At twenty-two Cheryl Strayed thought she had lost everything. In the wake of her mother's death, her family scattered and her own marriage was soon destroyed. Four years later, with nothing more to lose, she made the most impulsive decision of her life: to hike the Pacific Crest Trail from the Mojave Desert through California and Oregon to Washington State -- and to do it alone. She had no experience as a long distance hiker, and the trail was little more than "an idea, vague and outlandish and full of promise." But it was a promise of piecing back together a life that had come undone.
Strayed faces down rattlesnakes and black bears, intense heat and record snowfalls, and both the beauty and loneliness of the trail. Told with great suspense and style, sparkling with warmth and humor, Wild vividly captures the terrors and pleasures of one young woman forging ahead against all odds on a journey that maddened, strengthened, and ultimately healed her. (Summary from book - Image from www.cherylstrayed.com )
*Disclaimer* - I finished this book in about a week -- then I had a baby, moved, life got crazy, and I forgot to write the review for...oh...a month or so. This is really more of a mini-review based on my impressions and what I can remember about the book. Take it with a grain of salt...whatever that means.
My Review: I hate hiking. In my family this makes me a virtual pariah. My three brothers regularly run mountains for fun. My father has hiked Table Rock (near the Grand Teton) over forty times. My husband takes our daughters on a week long backpacking trip every year before school starts. Me? I hike vicariously. That’s why I picked up Wild.
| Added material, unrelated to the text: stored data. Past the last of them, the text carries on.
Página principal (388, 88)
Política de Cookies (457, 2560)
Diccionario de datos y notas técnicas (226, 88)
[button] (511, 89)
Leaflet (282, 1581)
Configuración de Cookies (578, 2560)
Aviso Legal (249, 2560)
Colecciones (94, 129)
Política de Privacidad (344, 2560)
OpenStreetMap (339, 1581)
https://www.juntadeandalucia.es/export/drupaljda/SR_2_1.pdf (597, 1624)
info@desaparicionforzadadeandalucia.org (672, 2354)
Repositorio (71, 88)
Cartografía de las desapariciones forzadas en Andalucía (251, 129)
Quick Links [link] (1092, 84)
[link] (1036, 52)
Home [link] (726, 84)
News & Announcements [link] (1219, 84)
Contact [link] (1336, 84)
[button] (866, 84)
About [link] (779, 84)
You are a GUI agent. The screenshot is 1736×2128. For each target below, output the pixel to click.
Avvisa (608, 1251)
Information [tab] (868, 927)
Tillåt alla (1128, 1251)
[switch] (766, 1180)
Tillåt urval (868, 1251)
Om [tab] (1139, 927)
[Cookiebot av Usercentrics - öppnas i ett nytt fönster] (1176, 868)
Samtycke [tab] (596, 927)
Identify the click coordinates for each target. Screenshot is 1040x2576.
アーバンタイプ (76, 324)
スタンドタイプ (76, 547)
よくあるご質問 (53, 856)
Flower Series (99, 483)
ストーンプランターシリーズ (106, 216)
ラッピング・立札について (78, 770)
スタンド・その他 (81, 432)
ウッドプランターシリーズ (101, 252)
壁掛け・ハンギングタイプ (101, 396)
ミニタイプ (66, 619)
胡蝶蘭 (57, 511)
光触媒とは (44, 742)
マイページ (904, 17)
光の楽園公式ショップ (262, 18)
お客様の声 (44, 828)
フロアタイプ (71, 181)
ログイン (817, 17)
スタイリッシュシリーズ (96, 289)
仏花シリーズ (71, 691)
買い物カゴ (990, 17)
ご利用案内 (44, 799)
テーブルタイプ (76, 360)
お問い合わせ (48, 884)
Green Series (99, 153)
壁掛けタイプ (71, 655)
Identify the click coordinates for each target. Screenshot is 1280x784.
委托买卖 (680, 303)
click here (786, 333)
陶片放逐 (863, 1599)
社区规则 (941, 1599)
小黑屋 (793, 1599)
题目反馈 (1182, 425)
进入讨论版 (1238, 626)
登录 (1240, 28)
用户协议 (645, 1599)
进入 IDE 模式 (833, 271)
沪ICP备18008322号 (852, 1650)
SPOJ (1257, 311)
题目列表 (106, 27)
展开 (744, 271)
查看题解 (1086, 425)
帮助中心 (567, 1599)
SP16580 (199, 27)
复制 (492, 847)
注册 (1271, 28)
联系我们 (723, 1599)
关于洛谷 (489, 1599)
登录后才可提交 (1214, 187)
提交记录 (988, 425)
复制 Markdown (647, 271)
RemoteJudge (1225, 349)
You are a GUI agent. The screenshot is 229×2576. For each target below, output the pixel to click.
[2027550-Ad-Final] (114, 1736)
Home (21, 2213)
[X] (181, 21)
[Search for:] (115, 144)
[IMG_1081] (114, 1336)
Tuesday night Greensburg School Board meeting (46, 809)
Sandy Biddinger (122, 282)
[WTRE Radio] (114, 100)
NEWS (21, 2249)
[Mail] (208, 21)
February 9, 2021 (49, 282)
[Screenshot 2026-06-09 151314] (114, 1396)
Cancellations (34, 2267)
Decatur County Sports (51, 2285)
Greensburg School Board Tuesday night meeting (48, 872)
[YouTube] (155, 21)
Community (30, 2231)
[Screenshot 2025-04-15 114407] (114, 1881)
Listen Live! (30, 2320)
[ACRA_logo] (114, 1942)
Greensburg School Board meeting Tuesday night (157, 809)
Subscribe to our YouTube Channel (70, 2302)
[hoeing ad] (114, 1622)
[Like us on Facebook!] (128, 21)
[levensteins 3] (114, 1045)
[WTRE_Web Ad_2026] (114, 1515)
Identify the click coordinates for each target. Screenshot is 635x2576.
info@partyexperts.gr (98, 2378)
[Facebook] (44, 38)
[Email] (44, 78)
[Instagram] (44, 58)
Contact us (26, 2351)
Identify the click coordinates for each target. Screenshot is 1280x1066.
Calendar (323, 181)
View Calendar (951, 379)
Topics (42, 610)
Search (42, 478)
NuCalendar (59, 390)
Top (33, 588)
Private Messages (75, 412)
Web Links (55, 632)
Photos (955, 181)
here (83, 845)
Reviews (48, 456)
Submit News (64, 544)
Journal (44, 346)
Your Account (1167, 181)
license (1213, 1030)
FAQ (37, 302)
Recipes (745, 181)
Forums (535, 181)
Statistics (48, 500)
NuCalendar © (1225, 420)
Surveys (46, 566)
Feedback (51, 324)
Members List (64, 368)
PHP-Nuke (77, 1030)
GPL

Wild follows twenty-something writer Cheryl Strayed’s attempt to solo hike the Pacific Crest Trail, a winding path of desert, ice, and rainforest that stretches from Mexico to the Canadian border. However, her story really begins long before she sets foot on the trail – in the days and weeks that follow her mother’s diagnosis and sudden death from terminal cancer. Cheryl’s overwhelming grief propels her into a shadowy world of depression, heroin addiction, and casual sex that ultimately signify the end of her marriage and the dissolution of other family relationships that send her careening towards rock bottom. Lost and broken, Cheryl quits her job, finalizes her divorce, and sells nearly everything she owns in a slightly psychotic quest to find solace and healing on the Pacific Crest Trail. It is there, in “entirely new terrain,” that this completely unseasoned hiker confronts her own demons, meets a variety of interesting characters, lives on pennies, and occasionally ends up shoeless or covered in frogs. Yikes. And EW.
While I enjoyed the opportunity to hike vicariously with Cheryl and experience life on the PCT, I don’t know that I would recommend this book to every reader. Our life experiences were so different, that I didn’t relate as well with Cheryl as I would have liked. Some of her choices following her mother’s death, though she was entirely entitled to make them, were so far from those that I at least think I might have made, I had difficulty connecting with her story. Despite this lack of attachment, I admired Cheryl’s gutsy decisions to hike the PCT and embark on an adventure I know I’d never be woman enough to make.
My Rating: 3.5 Stars
For the sensitive reader: Lots of profanity, some sexual situations and discussion of sexual matters, controversial drug use, and casual reference to an abortion (which reaaaallly bothered me).
Summary: One woman’s remarkable experience as she struggles to overcome grief, loneliness, and addiction on the Pacific Crest Trail.